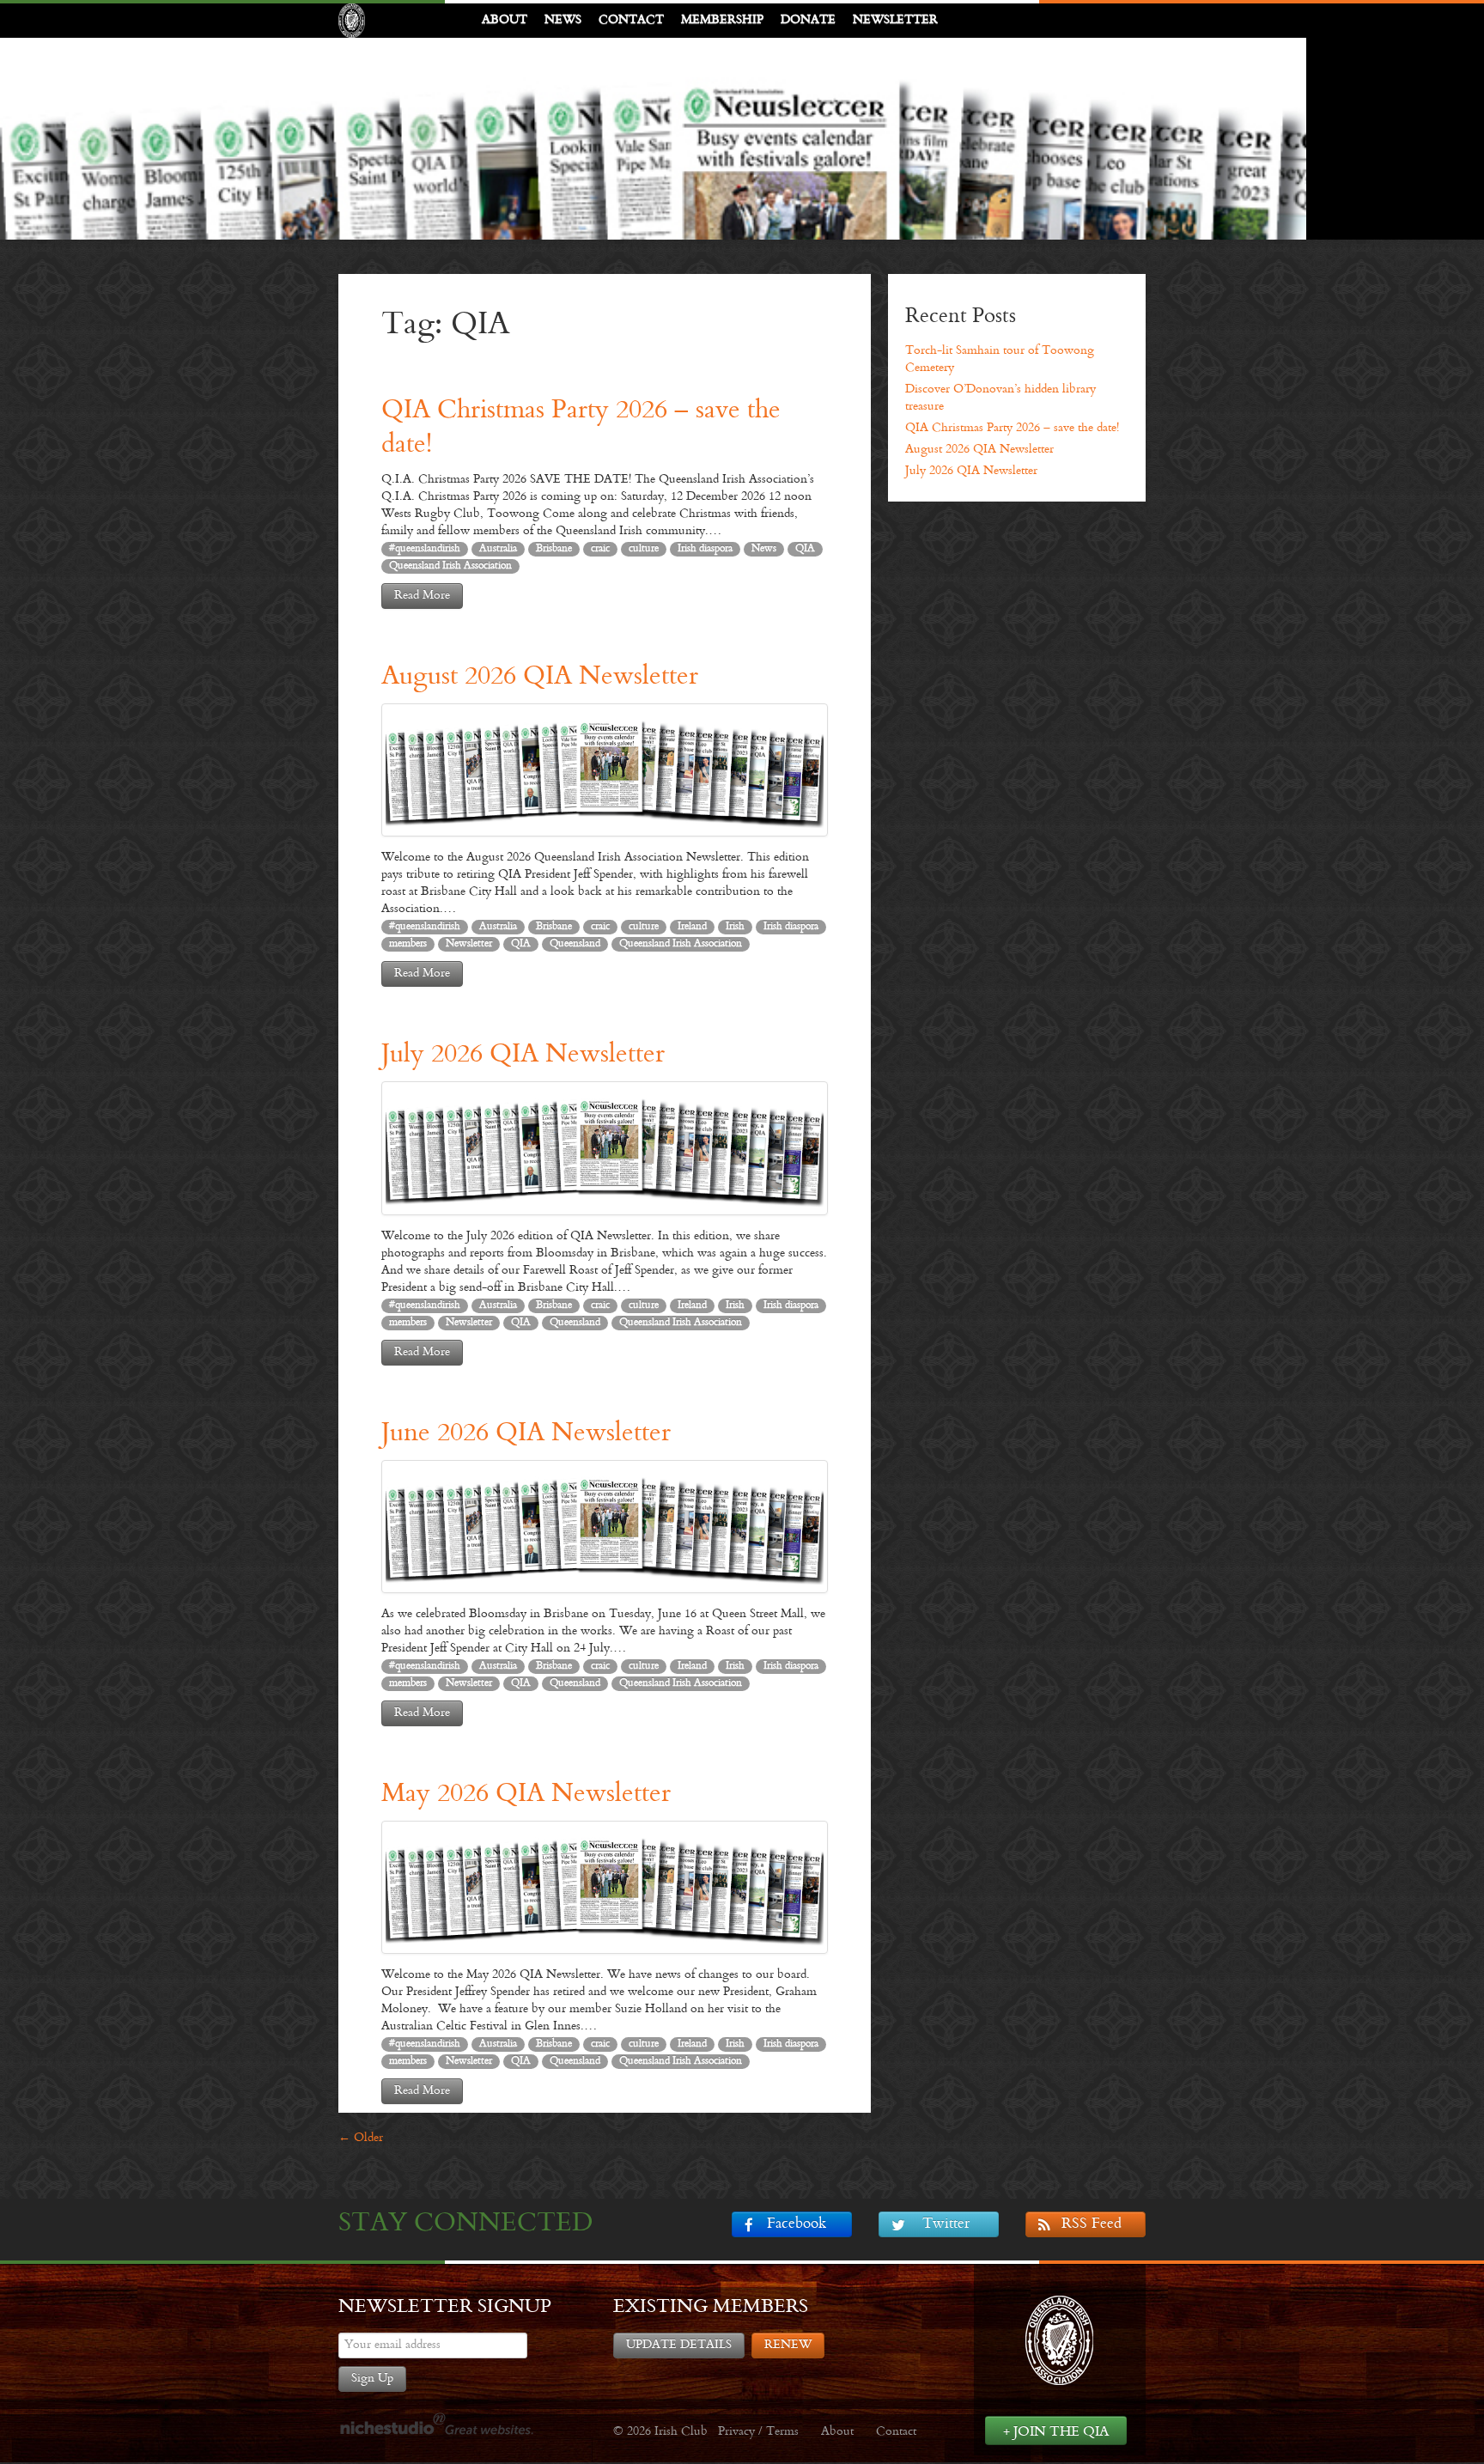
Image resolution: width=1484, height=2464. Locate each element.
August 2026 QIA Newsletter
==
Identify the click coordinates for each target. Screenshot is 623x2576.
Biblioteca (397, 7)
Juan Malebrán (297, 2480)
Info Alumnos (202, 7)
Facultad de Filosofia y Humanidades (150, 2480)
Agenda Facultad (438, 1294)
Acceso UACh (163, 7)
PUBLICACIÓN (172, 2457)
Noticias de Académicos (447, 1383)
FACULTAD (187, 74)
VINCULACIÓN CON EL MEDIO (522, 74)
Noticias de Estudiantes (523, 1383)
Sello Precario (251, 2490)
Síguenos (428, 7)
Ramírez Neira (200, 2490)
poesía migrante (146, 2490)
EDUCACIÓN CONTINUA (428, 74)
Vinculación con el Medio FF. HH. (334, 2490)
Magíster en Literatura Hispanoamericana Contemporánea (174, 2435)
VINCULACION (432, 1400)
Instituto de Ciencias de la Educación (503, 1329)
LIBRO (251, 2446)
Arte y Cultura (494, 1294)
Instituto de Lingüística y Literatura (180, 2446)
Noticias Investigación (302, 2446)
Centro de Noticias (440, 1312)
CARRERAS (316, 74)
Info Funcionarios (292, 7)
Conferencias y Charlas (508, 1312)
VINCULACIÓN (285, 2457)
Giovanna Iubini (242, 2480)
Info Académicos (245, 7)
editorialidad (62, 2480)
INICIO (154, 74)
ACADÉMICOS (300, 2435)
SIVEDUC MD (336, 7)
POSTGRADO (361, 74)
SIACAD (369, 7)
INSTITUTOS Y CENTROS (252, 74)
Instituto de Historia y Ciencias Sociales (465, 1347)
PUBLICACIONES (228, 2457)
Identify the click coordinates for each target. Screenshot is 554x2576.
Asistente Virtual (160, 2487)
...
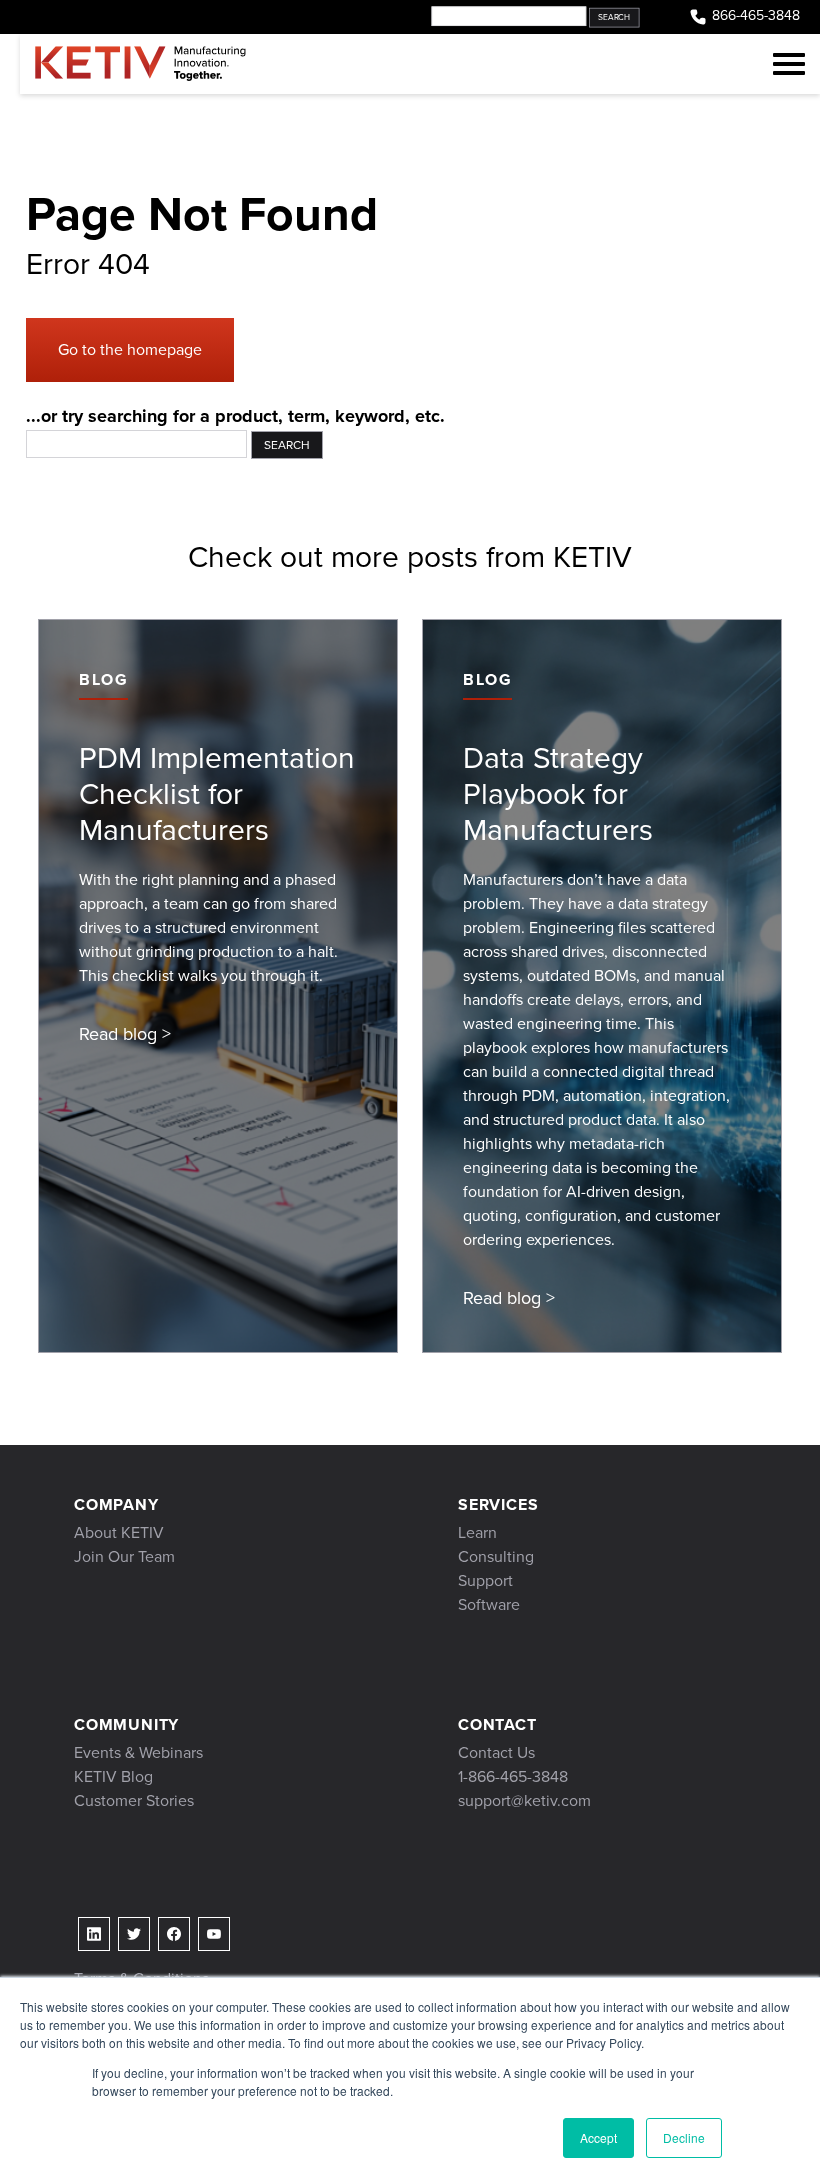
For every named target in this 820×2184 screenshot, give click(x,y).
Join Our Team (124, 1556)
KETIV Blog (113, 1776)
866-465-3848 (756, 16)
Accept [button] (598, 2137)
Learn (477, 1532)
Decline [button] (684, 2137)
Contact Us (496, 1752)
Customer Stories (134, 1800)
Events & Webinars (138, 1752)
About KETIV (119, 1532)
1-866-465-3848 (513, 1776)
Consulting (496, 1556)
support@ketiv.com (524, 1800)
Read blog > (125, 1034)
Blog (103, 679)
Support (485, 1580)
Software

TASK REQUIREMENTS: From the records above, print only the lines between the one holding "POSTGRADO (361, 74)" and the one holding "Asistente Virtual (160, 2487)", inclusive, exactly as they stand.

RESULT FOR THIS TASK:
POSTGRADO (361, 74)
SIACAD (369, 7)
INSTITUTOS Y CENTROS (252, 74)
Instituto de Historia y Ciencias Sociales (465, 1347)
PUBLICACIONES (228, 2457)
Identify the click coordinates for each target. Screenshot is 554x2576.
Asistente Virtual (160, 2487)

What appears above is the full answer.